Listed entries below:

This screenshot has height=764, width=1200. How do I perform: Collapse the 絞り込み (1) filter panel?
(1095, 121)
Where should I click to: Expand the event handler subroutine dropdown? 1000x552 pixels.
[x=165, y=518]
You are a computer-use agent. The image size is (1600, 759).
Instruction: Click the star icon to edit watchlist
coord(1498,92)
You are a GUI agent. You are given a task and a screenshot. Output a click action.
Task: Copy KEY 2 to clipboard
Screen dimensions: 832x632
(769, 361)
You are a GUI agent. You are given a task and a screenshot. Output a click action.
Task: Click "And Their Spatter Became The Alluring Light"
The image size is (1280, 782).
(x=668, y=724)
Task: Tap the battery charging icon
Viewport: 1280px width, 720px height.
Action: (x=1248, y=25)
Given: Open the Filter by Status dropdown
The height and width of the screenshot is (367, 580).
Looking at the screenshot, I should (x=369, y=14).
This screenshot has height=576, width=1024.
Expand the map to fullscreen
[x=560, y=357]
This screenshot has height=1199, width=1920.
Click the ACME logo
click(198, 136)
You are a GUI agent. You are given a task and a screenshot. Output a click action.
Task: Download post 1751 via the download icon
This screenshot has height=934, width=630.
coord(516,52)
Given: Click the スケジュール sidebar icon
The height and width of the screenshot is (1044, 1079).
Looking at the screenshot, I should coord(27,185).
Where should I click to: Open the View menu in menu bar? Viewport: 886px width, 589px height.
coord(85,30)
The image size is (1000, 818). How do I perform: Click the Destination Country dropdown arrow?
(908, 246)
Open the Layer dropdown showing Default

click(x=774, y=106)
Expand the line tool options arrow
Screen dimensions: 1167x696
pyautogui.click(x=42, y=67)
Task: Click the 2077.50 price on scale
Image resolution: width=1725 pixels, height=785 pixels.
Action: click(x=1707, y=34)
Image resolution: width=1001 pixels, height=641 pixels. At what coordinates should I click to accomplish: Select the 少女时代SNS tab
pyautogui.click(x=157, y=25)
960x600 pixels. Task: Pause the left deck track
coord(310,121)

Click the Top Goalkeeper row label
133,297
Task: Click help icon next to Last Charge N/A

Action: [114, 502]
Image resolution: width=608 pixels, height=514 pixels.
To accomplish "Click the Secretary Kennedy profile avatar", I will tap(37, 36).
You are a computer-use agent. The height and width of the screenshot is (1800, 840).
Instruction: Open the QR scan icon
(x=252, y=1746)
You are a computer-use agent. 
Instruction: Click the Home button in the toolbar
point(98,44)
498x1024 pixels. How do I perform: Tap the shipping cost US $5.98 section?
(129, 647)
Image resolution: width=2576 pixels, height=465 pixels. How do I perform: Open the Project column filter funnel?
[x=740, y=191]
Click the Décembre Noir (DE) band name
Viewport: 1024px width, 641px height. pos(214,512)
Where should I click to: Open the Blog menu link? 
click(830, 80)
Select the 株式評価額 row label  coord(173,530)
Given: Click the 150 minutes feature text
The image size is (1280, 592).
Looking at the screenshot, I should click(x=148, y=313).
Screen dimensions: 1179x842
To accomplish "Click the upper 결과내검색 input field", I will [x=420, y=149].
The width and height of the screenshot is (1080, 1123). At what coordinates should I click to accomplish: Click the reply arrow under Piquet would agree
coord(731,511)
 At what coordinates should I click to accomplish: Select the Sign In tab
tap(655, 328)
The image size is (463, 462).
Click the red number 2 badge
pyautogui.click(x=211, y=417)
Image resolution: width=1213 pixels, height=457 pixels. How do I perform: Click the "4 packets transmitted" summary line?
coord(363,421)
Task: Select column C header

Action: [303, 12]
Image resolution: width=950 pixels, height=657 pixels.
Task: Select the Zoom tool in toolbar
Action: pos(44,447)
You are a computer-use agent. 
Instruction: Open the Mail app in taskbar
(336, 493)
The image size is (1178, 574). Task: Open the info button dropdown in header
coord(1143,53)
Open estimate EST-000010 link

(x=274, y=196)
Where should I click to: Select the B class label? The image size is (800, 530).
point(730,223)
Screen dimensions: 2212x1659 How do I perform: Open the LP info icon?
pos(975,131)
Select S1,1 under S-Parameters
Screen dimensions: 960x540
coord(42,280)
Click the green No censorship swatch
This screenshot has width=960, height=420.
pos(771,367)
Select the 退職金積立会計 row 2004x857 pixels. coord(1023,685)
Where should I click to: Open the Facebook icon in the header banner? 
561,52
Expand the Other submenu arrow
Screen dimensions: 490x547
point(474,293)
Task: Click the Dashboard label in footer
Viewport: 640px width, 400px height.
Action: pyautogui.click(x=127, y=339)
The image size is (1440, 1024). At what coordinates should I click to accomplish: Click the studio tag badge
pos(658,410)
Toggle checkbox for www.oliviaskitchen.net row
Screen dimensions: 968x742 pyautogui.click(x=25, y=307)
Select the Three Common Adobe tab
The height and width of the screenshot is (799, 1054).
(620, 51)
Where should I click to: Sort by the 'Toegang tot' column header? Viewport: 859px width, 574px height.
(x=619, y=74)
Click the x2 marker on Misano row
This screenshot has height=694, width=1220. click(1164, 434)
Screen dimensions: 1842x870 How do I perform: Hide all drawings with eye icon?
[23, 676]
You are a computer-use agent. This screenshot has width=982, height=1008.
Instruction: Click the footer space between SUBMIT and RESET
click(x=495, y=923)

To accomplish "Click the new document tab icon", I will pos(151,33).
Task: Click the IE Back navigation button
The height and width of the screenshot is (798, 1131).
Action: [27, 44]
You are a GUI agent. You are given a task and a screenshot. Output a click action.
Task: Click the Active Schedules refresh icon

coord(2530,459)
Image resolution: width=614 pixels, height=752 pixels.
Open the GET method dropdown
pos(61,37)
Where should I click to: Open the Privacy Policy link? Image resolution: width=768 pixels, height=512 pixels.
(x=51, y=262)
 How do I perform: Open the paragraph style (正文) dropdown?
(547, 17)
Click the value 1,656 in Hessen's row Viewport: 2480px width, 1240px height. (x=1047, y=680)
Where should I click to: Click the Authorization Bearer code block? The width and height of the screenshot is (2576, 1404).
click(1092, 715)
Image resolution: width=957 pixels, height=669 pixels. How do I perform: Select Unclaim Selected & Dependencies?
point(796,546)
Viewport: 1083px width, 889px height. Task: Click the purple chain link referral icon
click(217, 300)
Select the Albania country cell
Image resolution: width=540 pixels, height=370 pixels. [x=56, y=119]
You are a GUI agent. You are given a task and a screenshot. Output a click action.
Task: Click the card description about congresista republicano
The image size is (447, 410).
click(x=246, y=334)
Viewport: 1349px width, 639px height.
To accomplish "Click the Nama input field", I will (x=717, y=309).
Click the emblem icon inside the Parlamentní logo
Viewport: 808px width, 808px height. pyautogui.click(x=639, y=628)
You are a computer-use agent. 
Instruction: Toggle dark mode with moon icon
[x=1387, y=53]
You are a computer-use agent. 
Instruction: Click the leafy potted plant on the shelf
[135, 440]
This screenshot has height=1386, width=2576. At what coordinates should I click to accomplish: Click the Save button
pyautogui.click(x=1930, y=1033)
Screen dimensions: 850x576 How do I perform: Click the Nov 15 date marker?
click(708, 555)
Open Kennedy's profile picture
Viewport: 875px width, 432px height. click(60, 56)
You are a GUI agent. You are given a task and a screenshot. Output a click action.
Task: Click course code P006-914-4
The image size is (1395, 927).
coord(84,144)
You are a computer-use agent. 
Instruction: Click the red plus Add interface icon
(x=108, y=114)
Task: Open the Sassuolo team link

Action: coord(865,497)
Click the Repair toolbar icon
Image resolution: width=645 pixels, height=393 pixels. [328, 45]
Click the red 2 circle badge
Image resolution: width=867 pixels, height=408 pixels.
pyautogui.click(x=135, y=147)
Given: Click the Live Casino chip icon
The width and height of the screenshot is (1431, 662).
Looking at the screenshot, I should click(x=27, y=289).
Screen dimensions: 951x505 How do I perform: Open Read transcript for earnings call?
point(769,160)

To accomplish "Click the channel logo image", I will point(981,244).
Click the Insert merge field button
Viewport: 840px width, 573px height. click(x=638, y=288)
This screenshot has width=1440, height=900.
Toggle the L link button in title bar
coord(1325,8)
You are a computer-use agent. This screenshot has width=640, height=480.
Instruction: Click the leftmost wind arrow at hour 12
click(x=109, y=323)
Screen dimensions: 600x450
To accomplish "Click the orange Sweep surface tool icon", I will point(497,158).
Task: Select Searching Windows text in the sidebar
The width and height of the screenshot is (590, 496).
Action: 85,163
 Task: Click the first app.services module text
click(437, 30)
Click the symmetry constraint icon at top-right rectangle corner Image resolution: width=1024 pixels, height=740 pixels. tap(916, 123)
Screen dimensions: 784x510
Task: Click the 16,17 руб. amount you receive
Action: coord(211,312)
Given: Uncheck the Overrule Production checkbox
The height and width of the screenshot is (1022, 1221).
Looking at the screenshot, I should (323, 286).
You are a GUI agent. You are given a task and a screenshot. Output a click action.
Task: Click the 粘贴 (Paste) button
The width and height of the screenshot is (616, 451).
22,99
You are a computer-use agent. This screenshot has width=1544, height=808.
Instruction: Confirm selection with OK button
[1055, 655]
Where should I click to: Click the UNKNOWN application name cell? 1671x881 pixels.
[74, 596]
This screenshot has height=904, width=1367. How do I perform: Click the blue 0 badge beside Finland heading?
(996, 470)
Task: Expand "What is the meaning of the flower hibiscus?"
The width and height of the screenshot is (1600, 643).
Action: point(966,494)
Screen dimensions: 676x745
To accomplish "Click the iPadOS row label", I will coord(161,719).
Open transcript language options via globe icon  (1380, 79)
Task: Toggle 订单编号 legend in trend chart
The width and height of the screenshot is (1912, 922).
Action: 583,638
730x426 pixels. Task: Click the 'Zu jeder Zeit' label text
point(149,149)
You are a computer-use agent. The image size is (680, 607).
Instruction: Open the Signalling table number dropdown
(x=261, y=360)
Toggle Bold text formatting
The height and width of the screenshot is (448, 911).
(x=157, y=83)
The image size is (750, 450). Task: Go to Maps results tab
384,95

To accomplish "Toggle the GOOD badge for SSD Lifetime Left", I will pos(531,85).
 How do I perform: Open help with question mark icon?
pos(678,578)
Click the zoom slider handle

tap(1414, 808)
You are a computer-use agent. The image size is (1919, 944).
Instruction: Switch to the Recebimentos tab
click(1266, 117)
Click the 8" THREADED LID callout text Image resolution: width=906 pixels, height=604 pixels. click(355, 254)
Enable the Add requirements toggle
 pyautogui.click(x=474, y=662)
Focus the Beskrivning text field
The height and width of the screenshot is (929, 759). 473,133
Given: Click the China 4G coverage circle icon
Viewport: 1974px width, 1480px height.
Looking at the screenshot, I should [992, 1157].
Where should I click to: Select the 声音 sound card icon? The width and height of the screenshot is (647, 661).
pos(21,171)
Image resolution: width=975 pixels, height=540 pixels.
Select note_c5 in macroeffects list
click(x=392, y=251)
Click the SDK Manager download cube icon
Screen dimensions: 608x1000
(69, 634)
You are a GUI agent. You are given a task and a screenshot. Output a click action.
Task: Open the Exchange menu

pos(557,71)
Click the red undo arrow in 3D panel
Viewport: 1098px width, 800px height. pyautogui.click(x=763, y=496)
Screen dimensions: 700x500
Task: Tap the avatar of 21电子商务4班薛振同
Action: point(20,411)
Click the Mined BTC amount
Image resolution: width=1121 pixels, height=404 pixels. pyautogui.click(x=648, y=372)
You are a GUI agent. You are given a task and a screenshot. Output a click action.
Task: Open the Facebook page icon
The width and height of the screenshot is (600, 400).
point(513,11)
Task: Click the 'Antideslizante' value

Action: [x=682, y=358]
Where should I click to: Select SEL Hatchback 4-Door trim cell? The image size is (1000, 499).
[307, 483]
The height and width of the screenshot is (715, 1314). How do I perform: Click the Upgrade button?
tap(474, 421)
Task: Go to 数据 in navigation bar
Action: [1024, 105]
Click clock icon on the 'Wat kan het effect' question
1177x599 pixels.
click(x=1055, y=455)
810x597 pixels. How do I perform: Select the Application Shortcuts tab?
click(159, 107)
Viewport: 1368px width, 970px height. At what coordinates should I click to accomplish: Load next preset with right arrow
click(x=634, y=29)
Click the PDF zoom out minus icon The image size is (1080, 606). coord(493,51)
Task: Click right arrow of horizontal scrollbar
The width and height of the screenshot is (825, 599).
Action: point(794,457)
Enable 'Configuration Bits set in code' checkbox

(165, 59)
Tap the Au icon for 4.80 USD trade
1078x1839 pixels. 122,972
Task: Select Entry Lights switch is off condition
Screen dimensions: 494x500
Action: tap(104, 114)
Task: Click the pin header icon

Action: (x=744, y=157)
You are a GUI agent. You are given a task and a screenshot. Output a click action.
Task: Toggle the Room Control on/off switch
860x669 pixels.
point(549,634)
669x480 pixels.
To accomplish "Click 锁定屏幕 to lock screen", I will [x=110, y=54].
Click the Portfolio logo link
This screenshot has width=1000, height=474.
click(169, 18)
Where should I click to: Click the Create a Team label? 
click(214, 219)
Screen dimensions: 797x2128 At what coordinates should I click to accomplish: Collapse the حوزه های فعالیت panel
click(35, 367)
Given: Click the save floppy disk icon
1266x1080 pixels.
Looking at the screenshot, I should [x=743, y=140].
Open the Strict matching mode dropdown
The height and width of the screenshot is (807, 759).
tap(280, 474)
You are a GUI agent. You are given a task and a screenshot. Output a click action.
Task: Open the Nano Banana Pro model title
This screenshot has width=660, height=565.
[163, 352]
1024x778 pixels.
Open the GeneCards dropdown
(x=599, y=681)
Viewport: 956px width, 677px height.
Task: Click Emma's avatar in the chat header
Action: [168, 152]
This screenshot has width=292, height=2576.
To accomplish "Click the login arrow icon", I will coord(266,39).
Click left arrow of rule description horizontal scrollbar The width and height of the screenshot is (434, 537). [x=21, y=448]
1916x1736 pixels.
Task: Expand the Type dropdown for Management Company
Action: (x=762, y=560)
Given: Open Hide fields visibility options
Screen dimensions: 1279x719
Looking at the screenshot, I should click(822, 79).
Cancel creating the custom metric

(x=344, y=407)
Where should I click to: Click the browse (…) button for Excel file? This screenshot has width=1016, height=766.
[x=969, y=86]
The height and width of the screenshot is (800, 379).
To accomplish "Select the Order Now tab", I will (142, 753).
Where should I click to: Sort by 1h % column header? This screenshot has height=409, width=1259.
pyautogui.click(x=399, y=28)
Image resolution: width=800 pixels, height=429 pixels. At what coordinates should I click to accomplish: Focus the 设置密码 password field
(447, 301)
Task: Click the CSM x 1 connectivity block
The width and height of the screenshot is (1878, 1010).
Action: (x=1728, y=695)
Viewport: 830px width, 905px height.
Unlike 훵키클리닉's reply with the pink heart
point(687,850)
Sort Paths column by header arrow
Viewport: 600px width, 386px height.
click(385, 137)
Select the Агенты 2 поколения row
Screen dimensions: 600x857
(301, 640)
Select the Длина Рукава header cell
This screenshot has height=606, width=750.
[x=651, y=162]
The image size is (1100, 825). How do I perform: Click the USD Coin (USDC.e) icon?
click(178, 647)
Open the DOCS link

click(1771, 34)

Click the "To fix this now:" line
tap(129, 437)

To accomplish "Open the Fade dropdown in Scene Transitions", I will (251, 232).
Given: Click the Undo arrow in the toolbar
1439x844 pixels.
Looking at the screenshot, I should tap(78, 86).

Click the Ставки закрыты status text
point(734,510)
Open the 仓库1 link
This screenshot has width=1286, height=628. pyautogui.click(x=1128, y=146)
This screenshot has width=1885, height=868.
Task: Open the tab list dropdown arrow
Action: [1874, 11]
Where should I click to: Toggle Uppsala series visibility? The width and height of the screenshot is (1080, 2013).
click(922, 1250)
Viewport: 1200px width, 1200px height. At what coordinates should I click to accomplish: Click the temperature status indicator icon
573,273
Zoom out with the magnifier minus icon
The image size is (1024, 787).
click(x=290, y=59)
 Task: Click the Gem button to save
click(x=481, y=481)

End of Listed entries.

* _Problem details_: Report each line in the data that holds the word "input".

* _Solution for this problem_:
To accomplish "Click the upper 결과내검색 input field", I will [x=420, y=149].
To accomplish "Click the Nama input field", I will (x=717, y=309).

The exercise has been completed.